Aunque a nadie recientemente se le ha ocurrido un invento la mitad de útil que el retrete. Con sus líneas claras e interfaz intuitivo, el humilde retrete transformó las vidas de miles de millones de personas. Y no sólo fue una cuestión de higiene moderna que saltó desde las mentes de los genios de finales del siglo XIX y principios del siglo XX: ellos produjeron automóviles, aviones, el teléfono, la radio y antibióticos.

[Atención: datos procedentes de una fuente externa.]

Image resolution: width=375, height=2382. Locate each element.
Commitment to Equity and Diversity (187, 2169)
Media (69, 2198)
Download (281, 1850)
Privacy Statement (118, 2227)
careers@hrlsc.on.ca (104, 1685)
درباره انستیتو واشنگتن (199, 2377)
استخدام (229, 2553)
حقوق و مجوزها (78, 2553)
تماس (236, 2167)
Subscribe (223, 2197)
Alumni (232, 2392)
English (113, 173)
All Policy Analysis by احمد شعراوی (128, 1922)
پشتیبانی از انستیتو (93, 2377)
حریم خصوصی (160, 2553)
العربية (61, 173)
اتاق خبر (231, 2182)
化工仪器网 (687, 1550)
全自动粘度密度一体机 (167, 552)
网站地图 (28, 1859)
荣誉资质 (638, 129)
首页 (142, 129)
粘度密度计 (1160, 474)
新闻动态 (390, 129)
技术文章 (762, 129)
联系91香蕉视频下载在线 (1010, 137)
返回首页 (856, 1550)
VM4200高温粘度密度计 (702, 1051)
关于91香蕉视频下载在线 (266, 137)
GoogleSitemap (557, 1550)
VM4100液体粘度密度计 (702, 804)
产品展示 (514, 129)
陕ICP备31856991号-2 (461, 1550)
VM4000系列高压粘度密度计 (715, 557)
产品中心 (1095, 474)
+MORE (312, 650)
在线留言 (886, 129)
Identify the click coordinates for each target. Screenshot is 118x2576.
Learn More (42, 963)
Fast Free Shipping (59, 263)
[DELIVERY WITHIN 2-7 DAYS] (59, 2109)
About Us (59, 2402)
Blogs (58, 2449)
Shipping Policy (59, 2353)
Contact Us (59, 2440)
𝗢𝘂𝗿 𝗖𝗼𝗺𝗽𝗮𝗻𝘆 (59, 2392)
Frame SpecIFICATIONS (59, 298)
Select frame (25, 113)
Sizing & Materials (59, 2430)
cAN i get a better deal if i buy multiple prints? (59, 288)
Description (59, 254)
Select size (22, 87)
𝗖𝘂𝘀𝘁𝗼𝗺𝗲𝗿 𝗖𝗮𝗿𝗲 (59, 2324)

La ciencia moderna ha fracasado en fabricar algo que tenga el mismo impacto y, es por esta razón que existe una gran bandada de pensadores afirmando que el ritmo de las innovaciones ha disminuido. De forma interesante, los pesimistas no sólo incluyen a académicos como Robert Gordon, el economista estadounidense que le ofreciera al retrete una prueba de desinnovación, sino además incluyen a empresarios como Peter Thiel, un capitalista de riesgo detrás de la red social Facebook.
Si los pesimistas tienen razón, las implicaciones son enormes. Las economías pueden generar crecimiento al añadir más cosas: más trabajadores, inversiones y educación. Pero los aumentos sostenidos en la producción por persona, necesarios para elevar los salarios y el bienestar, implican utilizar las cosas que ya tenemos de una forma mejorada –en otras palabras, innovándolas. Si el ritmo al cual innovamos, y esparcimos esa innovación, disminuye, entonces además, con otras cosas que son iguales, lo hará nuestro ritmo de crecimiento.
La contribución del progreso tecnológico de esta generación recae mayormente en las tecnologías de la información (mejor conocida por sus siglas TI). Más bien como la electrificación cambió todo al permitir que la energía fuera utilizada lejos de donde ésta es generada, las tecnologías de la computación y las comunicaciones transforman las vidas de las personas y las empresas al permitirles realizar cálculos y conexiones mucho más allá de su propia capacidad. Pero como sucede con la electricidad, las empresas tardarán en aprender cómo utilizarlas, así que probablemente pasarán décadas antes de que se sienta su impacto por completo.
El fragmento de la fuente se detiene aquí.